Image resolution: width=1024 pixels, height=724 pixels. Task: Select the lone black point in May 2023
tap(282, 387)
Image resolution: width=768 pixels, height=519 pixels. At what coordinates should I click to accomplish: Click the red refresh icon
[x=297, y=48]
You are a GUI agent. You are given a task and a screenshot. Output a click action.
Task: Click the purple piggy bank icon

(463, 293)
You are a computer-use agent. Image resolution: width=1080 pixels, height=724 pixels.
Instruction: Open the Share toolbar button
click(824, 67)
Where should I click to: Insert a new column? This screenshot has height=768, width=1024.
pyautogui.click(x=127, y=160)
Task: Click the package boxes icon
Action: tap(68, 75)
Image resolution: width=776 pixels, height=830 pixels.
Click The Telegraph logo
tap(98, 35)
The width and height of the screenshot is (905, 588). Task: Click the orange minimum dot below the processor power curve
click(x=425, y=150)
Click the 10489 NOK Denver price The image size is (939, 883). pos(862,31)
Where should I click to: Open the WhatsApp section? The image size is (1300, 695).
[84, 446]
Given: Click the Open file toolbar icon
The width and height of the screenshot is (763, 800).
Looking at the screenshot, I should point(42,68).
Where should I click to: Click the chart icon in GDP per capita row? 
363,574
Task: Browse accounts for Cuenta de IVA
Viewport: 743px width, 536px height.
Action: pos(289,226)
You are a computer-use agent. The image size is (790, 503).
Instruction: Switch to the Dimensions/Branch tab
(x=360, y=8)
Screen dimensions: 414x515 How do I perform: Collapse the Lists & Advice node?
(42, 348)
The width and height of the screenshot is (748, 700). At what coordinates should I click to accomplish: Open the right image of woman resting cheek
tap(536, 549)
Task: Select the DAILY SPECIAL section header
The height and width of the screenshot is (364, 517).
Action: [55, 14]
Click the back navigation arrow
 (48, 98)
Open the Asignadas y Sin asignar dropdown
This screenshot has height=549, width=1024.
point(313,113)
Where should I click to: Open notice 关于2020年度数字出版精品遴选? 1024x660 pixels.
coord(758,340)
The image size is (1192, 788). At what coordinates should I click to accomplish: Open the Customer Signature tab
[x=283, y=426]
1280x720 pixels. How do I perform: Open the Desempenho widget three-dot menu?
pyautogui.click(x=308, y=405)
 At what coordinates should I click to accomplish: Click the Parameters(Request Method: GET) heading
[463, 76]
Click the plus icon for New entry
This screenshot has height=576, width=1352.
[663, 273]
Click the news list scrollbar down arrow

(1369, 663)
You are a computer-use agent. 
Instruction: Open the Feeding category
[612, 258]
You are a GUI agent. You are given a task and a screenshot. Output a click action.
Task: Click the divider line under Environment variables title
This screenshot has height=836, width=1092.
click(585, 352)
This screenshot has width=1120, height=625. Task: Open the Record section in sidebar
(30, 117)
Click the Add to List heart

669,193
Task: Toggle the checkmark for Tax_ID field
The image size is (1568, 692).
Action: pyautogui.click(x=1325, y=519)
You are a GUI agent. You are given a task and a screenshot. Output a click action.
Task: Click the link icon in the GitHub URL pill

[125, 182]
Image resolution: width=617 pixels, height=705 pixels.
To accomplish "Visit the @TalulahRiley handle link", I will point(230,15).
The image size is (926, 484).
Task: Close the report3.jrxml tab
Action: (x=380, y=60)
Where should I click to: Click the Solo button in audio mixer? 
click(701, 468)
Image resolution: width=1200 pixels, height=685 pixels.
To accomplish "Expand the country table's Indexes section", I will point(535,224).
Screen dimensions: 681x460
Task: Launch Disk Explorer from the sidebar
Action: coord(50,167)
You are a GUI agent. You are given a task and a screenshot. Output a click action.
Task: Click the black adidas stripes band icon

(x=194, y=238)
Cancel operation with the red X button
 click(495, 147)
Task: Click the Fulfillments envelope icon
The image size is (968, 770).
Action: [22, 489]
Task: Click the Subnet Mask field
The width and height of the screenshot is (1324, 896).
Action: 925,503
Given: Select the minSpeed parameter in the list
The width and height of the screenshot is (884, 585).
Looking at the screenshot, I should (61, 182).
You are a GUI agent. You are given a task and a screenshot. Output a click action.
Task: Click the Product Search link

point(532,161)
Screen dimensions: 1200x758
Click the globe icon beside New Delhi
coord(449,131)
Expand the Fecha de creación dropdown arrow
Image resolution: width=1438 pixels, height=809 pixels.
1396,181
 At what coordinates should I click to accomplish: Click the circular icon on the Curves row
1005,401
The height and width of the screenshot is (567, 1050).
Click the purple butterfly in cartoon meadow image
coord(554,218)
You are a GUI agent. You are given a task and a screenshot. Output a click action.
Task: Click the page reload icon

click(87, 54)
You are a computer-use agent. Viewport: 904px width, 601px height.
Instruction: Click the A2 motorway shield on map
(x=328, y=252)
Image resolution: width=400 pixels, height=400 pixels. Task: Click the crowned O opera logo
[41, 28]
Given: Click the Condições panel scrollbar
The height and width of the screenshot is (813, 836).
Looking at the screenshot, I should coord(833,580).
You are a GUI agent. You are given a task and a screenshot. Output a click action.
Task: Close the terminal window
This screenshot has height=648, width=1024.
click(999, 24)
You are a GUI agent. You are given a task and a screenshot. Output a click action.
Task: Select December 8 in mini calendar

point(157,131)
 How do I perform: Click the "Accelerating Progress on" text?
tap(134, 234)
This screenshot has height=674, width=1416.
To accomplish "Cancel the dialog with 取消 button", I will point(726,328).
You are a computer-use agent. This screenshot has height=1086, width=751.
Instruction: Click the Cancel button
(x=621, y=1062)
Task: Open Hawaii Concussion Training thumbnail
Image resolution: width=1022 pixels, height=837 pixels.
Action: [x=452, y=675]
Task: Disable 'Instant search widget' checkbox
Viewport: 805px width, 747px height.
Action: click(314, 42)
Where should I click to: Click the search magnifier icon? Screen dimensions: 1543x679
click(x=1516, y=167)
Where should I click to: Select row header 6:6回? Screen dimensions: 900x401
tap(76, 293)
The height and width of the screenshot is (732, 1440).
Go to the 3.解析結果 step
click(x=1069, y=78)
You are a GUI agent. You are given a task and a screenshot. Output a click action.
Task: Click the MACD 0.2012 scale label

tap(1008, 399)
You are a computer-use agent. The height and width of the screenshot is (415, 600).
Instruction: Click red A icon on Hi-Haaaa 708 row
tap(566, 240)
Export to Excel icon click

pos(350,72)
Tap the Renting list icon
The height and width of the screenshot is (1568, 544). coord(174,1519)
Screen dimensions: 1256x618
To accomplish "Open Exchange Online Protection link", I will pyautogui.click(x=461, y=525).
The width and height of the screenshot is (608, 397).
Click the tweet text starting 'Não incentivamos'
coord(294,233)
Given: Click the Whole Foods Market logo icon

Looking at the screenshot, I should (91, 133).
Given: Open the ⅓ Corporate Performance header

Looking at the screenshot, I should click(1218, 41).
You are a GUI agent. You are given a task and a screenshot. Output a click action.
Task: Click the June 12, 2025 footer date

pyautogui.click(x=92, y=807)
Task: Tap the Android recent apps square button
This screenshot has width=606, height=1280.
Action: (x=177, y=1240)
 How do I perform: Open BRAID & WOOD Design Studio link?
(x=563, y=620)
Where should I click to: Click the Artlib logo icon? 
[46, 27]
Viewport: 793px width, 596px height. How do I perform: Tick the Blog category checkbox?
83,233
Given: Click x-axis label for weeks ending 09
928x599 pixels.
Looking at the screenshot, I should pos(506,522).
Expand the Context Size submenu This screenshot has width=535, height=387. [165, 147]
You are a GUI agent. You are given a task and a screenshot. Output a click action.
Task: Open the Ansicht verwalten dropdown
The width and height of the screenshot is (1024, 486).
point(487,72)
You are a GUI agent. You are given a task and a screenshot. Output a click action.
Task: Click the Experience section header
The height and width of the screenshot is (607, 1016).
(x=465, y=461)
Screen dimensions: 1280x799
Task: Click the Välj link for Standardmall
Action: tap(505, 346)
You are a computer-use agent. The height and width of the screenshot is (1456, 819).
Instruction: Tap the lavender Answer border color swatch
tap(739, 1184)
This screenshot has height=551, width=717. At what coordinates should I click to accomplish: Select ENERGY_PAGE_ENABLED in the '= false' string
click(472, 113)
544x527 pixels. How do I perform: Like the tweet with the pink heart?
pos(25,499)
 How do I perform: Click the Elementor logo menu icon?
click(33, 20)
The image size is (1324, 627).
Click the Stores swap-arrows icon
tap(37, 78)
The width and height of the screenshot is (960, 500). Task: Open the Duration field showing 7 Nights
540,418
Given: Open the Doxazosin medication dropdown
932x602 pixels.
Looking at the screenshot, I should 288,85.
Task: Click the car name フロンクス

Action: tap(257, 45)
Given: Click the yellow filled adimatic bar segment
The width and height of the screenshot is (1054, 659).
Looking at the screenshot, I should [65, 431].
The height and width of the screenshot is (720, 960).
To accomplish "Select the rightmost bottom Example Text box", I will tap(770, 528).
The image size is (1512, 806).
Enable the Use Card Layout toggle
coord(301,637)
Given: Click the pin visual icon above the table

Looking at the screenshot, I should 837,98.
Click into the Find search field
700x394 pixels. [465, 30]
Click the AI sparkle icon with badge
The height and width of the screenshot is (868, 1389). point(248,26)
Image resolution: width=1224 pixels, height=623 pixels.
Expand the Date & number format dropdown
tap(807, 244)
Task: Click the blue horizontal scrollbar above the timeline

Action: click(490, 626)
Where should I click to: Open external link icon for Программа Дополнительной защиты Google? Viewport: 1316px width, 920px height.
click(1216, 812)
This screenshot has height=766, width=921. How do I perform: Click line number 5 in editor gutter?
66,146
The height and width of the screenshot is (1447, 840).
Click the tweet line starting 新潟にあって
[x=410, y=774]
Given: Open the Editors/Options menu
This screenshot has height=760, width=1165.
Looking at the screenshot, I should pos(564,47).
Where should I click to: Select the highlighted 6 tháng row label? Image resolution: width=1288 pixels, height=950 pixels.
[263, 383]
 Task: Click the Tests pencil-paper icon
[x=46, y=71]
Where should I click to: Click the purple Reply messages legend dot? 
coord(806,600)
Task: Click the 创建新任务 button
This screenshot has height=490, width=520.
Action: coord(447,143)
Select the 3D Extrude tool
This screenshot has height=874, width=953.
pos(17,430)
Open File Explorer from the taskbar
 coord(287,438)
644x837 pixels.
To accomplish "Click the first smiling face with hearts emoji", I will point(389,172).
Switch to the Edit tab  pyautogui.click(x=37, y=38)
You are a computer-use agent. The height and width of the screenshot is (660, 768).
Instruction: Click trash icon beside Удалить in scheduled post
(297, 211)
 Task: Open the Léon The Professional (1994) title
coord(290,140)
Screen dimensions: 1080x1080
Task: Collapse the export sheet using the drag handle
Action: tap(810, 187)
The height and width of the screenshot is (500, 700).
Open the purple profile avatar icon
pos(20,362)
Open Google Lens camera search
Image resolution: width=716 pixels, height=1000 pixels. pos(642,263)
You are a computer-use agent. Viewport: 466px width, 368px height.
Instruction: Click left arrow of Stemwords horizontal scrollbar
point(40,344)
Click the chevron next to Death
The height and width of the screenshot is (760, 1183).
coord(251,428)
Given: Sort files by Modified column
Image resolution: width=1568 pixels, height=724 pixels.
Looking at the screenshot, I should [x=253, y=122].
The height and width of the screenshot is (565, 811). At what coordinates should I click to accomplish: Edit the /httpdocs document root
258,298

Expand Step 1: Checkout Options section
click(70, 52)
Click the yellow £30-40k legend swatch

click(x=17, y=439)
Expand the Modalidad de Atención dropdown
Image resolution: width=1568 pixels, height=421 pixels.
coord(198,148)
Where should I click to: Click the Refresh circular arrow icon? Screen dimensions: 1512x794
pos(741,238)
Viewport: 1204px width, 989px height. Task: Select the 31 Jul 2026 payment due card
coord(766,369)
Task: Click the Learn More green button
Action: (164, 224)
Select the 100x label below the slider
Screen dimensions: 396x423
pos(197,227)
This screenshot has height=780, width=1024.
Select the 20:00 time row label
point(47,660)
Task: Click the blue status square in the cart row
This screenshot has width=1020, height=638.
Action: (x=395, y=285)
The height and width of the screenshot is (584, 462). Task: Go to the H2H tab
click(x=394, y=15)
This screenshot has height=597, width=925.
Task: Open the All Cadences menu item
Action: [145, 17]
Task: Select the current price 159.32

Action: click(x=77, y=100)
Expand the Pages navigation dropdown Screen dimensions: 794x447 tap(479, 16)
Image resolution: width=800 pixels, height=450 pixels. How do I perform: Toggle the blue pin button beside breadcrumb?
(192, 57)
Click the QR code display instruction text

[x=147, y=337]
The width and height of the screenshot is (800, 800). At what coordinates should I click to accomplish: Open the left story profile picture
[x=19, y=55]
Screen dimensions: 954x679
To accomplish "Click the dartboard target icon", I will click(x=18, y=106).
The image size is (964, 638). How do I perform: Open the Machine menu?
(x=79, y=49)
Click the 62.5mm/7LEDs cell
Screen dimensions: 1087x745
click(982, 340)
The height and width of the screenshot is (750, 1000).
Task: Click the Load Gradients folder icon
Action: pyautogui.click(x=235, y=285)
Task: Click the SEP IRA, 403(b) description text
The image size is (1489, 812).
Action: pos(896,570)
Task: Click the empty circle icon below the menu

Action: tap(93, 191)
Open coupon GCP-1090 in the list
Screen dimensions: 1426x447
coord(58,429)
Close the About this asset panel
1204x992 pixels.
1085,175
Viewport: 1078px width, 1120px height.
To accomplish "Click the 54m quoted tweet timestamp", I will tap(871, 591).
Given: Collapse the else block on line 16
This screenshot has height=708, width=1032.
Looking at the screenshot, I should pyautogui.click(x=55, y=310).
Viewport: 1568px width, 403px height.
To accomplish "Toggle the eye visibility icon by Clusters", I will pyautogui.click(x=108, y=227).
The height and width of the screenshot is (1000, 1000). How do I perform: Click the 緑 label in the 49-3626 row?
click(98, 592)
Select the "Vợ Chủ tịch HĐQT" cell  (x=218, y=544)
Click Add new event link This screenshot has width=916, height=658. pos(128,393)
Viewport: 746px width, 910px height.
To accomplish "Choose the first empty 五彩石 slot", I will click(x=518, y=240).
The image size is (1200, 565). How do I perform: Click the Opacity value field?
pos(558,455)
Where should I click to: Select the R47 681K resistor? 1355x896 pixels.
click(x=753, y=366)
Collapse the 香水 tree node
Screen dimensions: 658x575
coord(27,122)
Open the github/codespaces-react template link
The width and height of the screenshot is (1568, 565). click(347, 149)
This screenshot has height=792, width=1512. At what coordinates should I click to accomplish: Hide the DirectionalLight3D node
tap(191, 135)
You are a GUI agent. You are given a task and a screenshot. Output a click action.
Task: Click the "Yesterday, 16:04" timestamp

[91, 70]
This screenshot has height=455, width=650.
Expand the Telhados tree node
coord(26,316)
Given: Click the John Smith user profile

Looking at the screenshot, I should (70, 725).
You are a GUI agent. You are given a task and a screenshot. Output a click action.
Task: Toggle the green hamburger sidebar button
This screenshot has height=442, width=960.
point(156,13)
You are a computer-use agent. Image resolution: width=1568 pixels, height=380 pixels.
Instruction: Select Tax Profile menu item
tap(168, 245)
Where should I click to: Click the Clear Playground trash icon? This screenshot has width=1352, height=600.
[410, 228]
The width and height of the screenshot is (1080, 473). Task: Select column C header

—————

#### PROBLEM DESCRIPTION
After locating the line holding "Task: Toggle the checkmark for Tax_ID field" above, output exactly that line and every line after it through the line holding "Expand the Fecha de creación dropdown arrow". Include nothing else.

#### WORKED SOLUTION
Task: Toggle the checkmark for Tax_ID field
The image size is (1568, 692).
Action: pyautogui.click(x=1325, y=519)
You are a GUI agent. You are given a task and a screenshot. Output a click action.
Task: Click the link icon in the GitHub URL pill

[125, 182]
Image resolution: width=617 pixels, height=705 pixels.
To accomplish "Visit the @TalulahRiley handle link", I will point(230,15).
The image size is (926, 484).
Task: Close the report3.jrxml tab
Action: (x=380, y=60)
Where should I click to: Click the Solo button in audio mixer? 
click(701, 468)
Image resolution: width=1200 pixels, height=685 pixels.
To accomplish "Expand the country table's Indexes section", I will point(535,224).
Screen dimensions: 681x460
Task: Launch Disk Explorer from the sidebar
Action: coord(50,167)
You are a GUI agent. You are given a task and a screenshot. Output a click action.
Task: Click the black adidas stripes band icon

(x=194, y=238)
Cancel operation with the red X button
 click(495, 147)
Task: Click the Fulfillments envelope icon
The image size is (968, 770).
Action: [22, 489]
Task: Click the Subnet Mask field
The width and height of the screenshot is (1324, 896).
Action: 925,503
Given: Select the minSpeed parameter in the list
The width and height of the screenshot is (884, 585).
Looking at the screenshot, I should (61, 182).
You are a GUI agent. You are given a task and a screenshot. Output a click action.
Task: Click the Product Search link

point(532,161)
Screen dimensions: 1200x758
Click the globe icon beside New Delhi
coord(449,131)
Expand the Fecha de creación dropdown arrow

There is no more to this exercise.